According to Columbia University spokesman Christopher Cashman, MBA students have travelled to the Turks and Caicos Islands, violating the school’s COVID-19 health protocol. The latter restricts groups or any official to travel until another announcement, Erudera College News reports.
“The Turks & Caicos trip was a group event that violated this policy and thus was met with disciplinary action,” he said but did not tell when the trip took place.
Among others, he said that barred students are not allowed to enter the campus until December 1, and that they must complete their academic commitments by participating in online classes.
“All of this is being done to protect the broader health of our community and, thankfully, to date our positive case rate remains low,” Cashman told CNN, claiming that in case the students violate the rules again, they will have to face stricter discipline.

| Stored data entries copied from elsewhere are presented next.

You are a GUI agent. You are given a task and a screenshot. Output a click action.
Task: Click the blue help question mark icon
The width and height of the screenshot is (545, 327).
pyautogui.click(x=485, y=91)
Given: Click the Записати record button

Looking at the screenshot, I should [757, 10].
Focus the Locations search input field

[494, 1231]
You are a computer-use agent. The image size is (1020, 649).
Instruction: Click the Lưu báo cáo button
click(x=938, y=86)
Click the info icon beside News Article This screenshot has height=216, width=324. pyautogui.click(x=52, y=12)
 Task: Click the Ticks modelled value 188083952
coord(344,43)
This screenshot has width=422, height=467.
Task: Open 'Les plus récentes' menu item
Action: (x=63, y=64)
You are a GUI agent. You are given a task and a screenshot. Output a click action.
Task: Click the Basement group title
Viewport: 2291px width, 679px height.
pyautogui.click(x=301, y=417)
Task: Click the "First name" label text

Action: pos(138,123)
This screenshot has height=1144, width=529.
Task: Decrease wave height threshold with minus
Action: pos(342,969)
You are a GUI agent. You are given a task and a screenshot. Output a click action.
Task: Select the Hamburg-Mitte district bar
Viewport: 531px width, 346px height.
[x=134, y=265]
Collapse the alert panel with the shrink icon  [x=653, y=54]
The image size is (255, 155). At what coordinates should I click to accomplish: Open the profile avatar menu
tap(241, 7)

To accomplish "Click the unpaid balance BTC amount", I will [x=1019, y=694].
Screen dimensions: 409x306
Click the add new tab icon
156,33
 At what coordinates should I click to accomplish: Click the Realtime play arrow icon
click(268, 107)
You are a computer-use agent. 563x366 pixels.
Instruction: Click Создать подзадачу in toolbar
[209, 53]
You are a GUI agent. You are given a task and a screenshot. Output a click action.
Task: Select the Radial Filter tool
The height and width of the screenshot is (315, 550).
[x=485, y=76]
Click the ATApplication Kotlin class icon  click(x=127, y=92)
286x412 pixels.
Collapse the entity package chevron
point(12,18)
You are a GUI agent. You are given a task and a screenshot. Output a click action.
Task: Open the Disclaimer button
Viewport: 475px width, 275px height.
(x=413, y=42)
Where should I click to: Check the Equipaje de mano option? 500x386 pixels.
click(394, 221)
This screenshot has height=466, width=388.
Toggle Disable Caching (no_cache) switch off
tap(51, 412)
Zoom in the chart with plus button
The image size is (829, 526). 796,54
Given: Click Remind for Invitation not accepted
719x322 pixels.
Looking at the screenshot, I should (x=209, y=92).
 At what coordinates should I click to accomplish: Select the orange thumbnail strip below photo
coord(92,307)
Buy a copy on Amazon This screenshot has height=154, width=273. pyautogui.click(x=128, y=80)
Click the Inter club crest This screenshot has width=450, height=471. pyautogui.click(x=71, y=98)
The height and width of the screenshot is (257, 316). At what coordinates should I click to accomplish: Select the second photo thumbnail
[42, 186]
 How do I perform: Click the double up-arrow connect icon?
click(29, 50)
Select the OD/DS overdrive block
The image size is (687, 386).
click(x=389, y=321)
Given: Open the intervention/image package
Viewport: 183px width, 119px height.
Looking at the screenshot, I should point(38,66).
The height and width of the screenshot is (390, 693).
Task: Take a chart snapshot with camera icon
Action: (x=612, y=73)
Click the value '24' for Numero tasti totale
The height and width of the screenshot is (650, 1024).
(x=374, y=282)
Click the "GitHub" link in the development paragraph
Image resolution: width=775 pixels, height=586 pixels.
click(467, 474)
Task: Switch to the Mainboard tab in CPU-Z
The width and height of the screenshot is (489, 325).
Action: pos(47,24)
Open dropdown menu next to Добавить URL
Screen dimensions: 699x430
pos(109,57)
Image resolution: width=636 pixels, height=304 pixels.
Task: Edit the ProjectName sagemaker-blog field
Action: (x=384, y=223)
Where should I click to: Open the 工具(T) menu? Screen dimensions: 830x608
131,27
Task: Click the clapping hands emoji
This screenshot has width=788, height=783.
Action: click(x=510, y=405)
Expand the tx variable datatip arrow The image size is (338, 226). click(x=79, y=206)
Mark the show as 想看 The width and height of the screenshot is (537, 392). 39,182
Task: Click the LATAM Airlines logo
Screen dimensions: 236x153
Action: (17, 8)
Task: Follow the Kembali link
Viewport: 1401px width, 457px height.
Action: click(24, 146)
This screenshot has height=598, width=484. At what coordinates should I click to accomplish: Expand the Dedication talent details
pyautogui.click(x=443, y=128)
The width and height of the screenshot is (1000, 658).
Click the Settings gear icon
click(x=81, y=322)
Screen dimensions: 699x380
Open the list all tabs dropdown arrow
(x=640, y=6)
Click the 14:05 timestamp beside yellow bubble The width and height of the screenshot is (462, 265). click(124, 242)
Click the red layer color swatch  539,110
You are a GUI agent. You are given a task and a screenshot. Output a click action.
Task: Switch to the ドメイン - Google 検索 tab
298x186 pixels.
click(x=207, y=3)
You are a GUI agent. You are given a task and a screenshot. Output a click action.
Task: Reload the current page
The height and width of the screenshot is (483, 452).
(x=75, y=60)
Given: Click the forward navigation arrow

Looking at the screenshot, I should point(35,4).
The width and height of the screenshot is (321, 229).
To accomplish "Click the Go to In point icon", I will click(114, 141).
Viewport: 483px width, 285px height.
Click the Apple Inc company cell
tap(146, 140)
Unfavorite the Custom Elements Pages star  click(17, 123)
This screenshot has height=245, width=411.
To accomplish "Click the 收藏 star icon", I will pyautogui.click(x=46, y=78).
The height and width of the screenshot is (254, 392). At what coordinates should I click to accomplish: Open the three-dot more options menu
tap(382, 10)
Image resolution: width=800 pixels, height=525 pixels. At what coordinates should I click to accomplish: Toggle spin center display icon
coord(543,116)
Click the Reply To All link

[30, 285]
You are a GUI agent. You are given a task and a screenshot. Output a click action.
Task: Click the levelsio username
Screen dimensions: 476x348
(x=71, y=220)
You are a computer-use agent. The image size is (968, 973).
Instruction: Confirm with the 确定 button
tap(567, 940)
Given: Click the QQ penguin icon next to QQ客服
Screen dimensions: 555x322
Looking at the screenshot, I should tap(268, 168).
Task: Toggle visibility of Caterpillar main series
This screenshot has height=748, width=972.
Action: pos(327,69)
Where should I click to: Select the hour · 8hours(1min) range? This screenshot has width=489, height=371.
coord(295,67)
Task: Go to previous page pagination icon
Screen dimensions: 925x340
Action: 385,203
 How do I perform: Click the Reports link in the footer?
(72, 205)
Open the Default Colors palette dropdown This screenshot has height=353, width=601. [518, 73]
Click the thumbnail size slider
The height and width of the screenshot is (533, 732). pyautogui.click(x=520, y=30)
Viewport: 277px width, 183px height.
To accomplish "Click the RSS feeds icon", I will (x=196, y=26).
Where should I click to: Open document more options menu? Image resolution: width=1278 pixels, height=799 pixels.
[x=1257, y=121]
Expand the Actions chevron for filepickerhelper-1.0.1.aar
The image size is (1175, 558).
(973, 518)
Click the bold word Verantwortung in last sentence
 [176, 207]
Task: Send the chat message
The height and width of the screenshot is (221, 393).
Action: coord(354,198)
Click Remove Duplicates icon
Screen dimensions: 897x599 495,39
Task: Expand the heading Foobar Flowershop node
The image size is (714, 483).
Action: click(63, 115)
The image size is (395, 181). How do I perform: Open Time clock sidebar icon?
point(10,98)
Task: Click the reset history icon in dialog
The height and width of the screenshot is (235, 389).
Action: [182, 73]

This is not the first time that students in the United States are violating laws amid the pandemic. A month ago, the US Immigration and Customs Enforcement (ICE) announced that fifteen students were arrested after allegedly using a student work visa job program in order to remain in the United States.
Since the beginning of November, the country has faced around 2.7 million new infections, more than 195,500 only on Friday.
The US Centers for Disease Control and Prevention (CDC) has advised Americans to not travel during Thanksgiving as well and has published guidelines on celebrating the holiday safely.
Due to COVID-19 developments, a lack of international students has been noted at American colleges and universities. Yet, the country has managed to be the home of more than 1 million students for the fifth consecutive year, according to the 2020 Open Doors Report.
Over 250,000 people have died in the United States as a consequence of COVID-19 whereas more than 11 million have been diagnosed with the virus, according to Johns Hopkins University.